WINDSOR, Conn., Nov. 30, 2021 — U.S. single premium buy-out sales totaled $15.8 billion in the third quarter, up 243% from third quarter 2020 sales of $4.6 billion, according to the Secure Retirement Institute® (SRI®) U.S. Group Annuity Risk Transfer Sales Survey. This marks the second highest quarter for sales since fourth quarter 2012.
“As more companies to enter the pension risk transfer (PRT) market — with Midland National in the first quarter and Fidelity & Guaranty Life in the third quarter — we expect PRT sales to continue to grow as they did this past quarter,” said Mark Paracer, assistant research director, SRI.
In the third quarter, there were two single premium buy-in contracts totaling $700 million. Year-to-date buy-in sales were $3.5 billion.

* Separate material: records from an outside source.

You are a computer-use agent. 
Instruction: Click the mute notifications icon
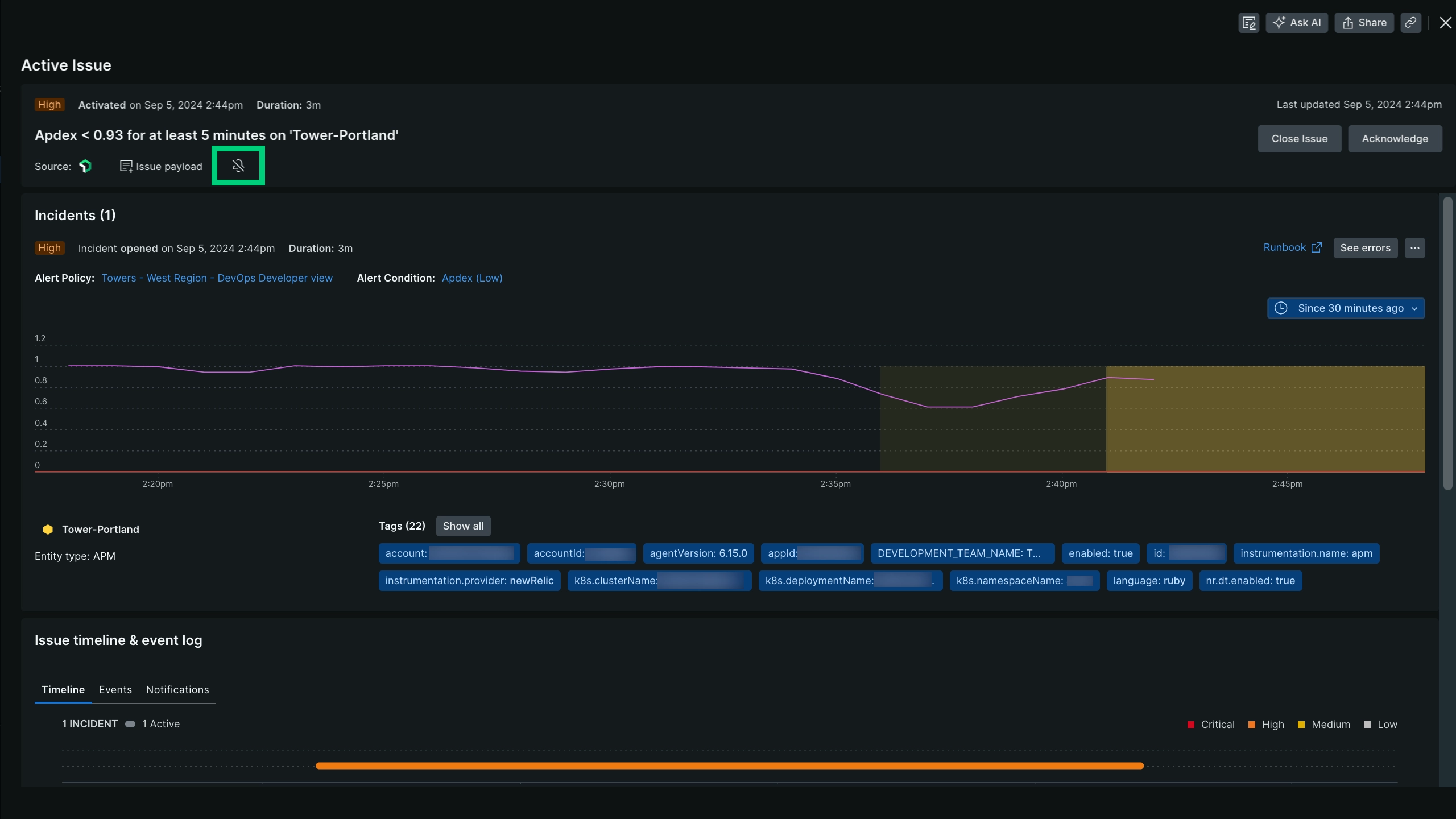(238, 165)
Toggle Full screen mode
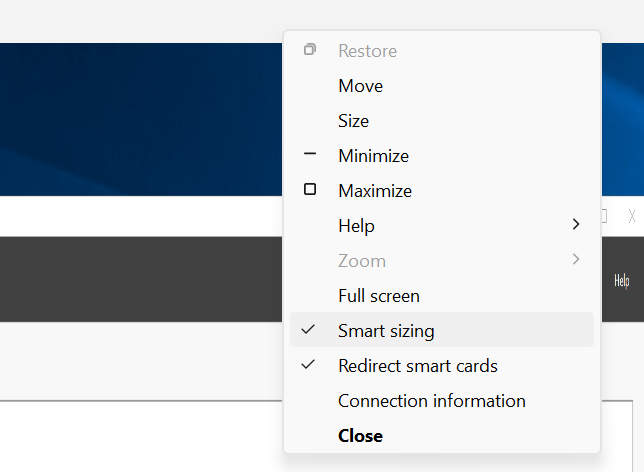 (442, 295)
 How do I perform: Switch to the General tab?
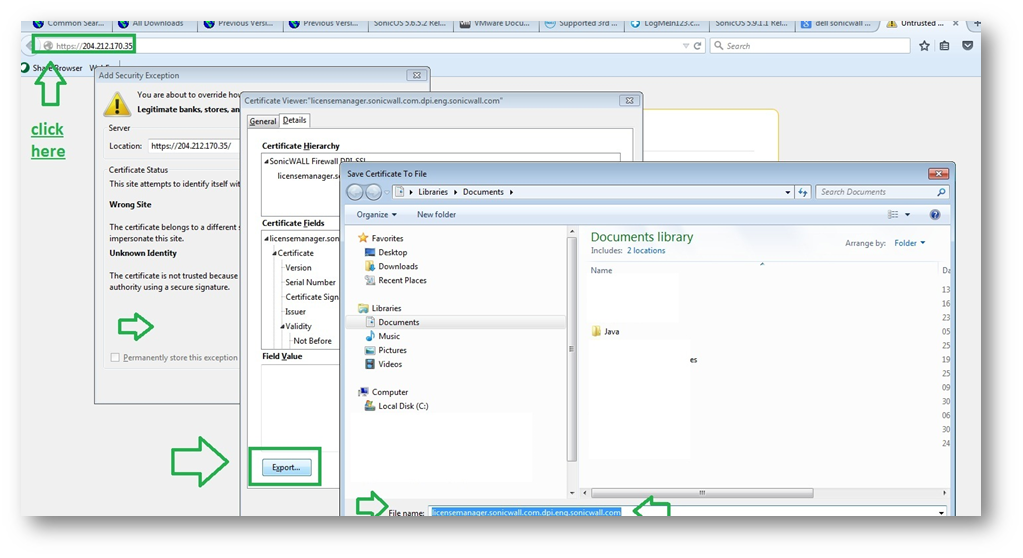[263, 121]
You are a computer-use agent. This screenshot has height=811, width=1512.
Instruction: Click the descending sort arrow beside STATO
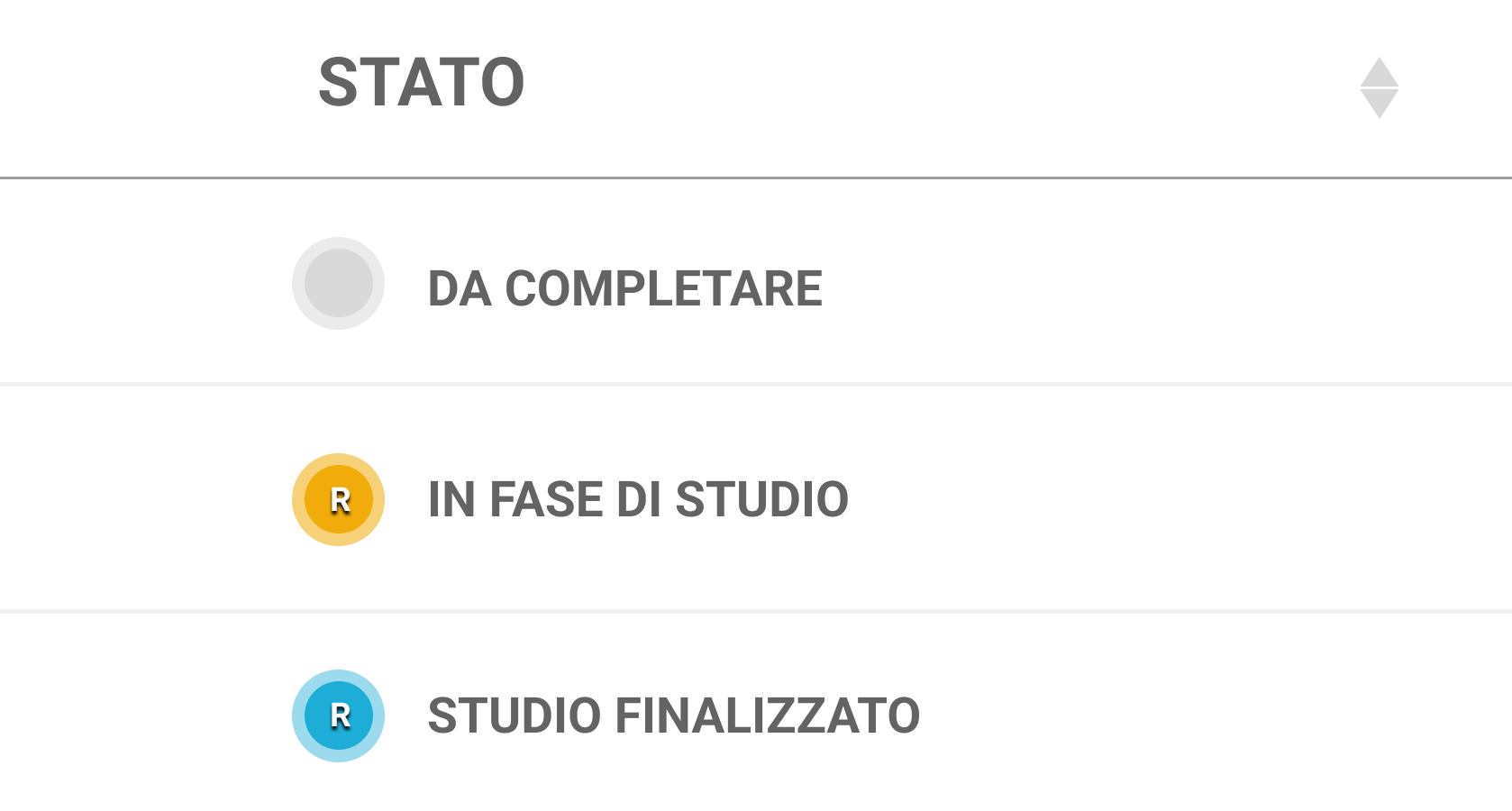tap(1379, 104)
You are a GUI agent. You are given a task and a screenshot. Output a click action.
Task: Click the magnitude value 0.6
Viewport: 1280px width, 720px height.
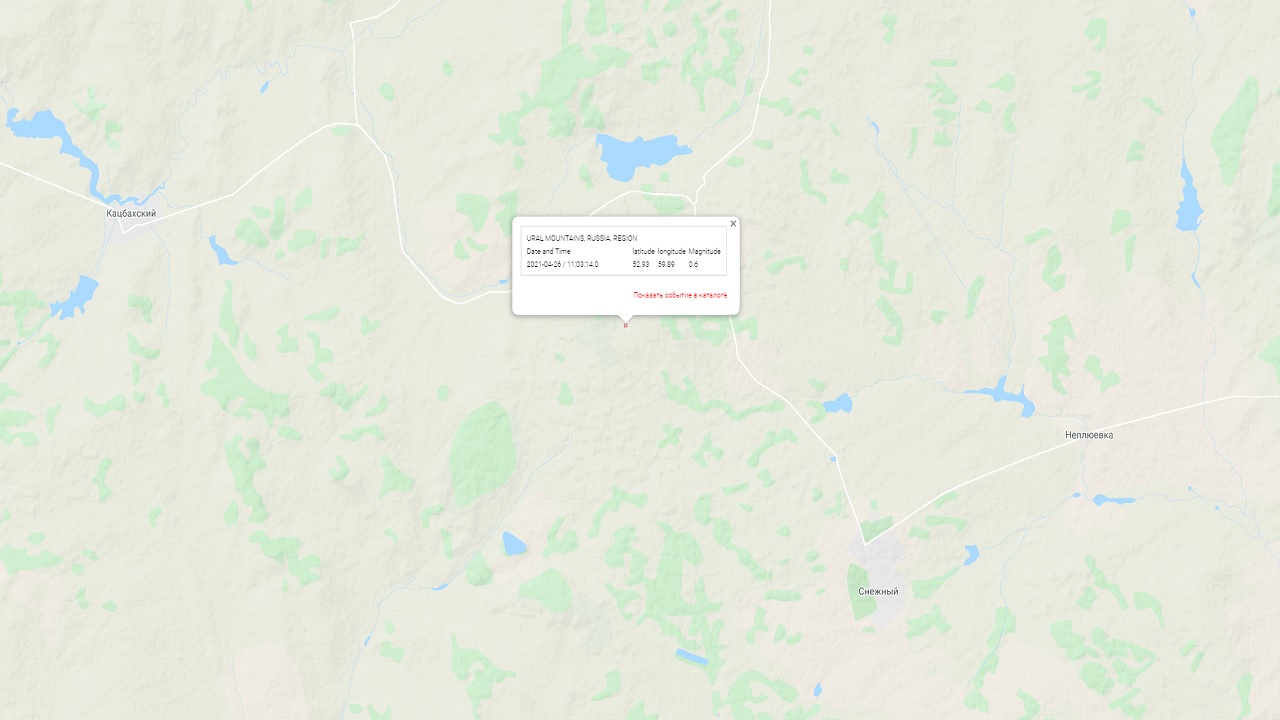coord(694,264)

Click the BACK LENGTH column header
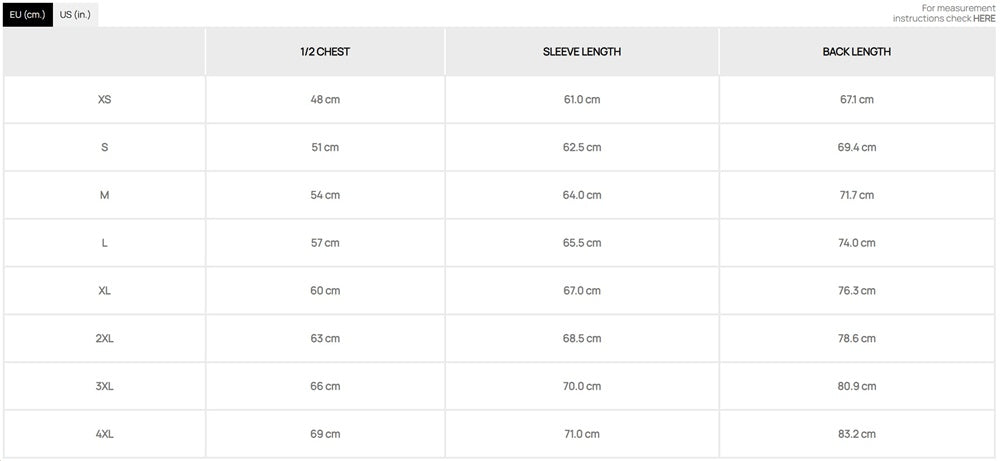tap(857, 52)
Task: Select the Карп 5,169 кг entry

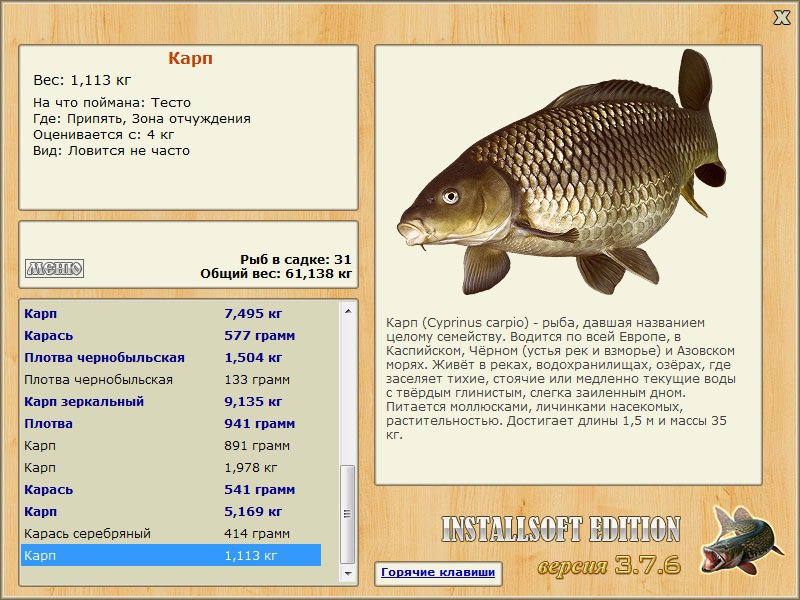Action: point(171,511)
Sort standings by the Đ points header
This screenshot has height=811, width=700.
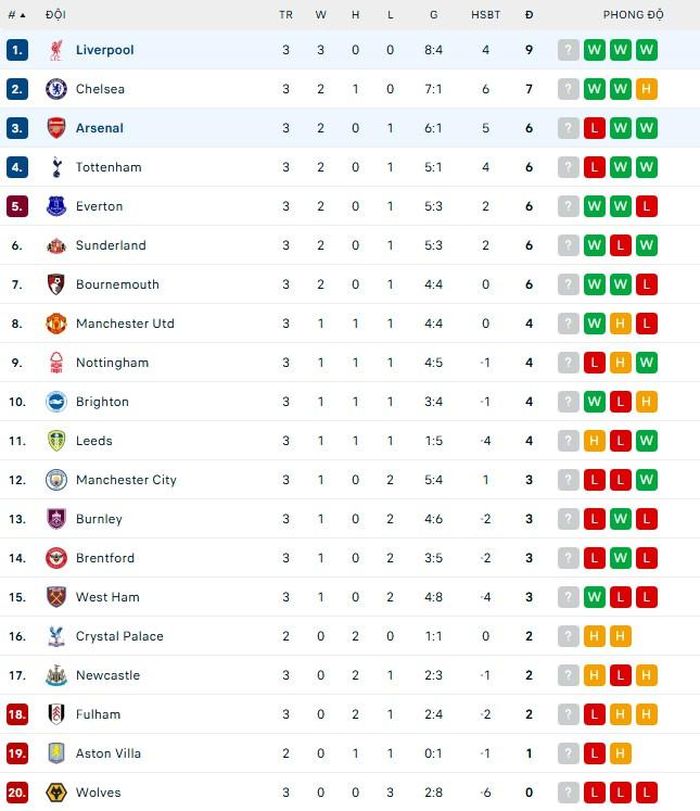point(529,15)
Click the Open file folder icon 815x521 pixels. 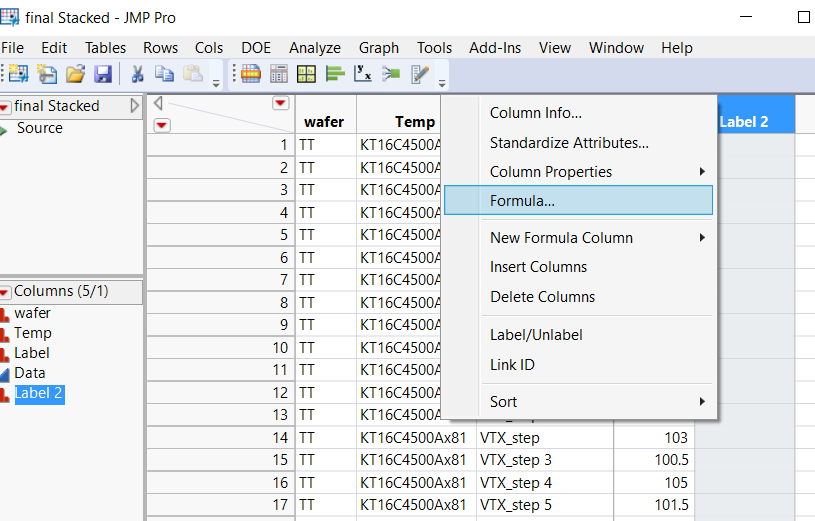[76, 74]
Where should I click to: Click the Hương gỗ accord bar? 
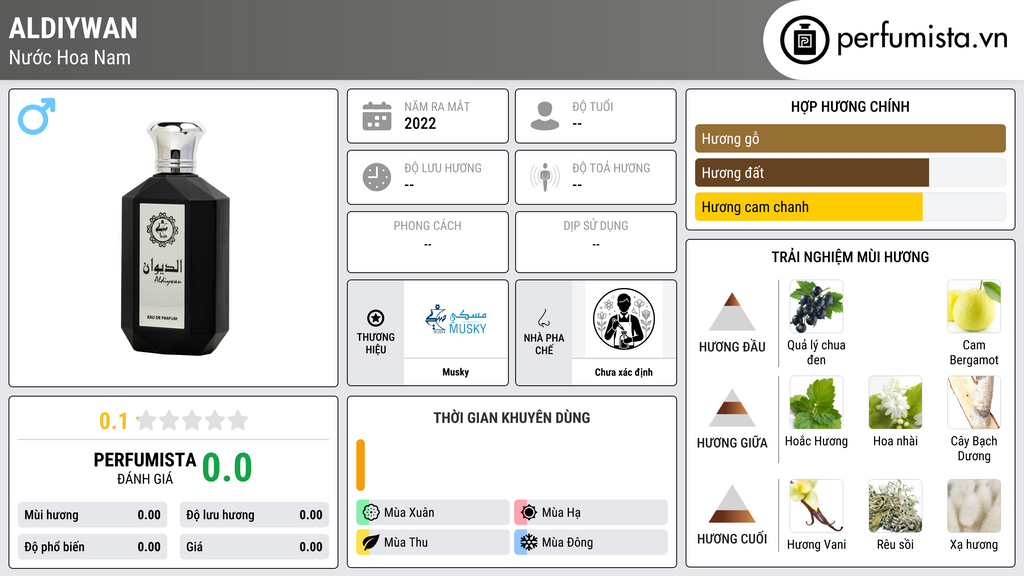click(x=850, y=138)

The overall group annuity risk transfer sales year-to-date were $25.7 billion through the third quarter of 2021, a 116% increase, compared with the first three quarters of 2020.
There were 118 buy-out contracts sold in the third quarter, 11% higher than the 106 buy-out contracts sold in third quarter 2020. Year-to-date there were 248 buy-out contracts sold, down 3% from the 255 contracts sold during the same period in 2020. The 118 single premium buy-out contracts covered 157,000 pension participants.
Total single premium buy-out assets increased 16% in the third quarter to $181.9 billion. Total buy-in assets were $6.5 billion in the third quarter, 213% higher than prior year. Together the $188.4 billion in single premium assets are up 18% compared with third quarter 2020 assets.
“It’s looking like 2021 will be another great year for the PRT market,” noted Paracer. “With buy-out and buy-in sales of $25 billion year-to-date, the annual record of $36 billion set in 2012 seems well within reach. The fourth quarter is historically the strongest quarter for PRT as many plan sponsors look to close out deals by year-end to remove their pension liability from balance sheets so they can start the year off fresh. We expect that trend to continue.”
A group annuity risk transfer product, such as a pension buy-out product, allows an employer to transfer all or a portion of its pension liability to an insurer. In doing so, an employer can remove the liability from its balance sheet and reduce the volatility of the funded status.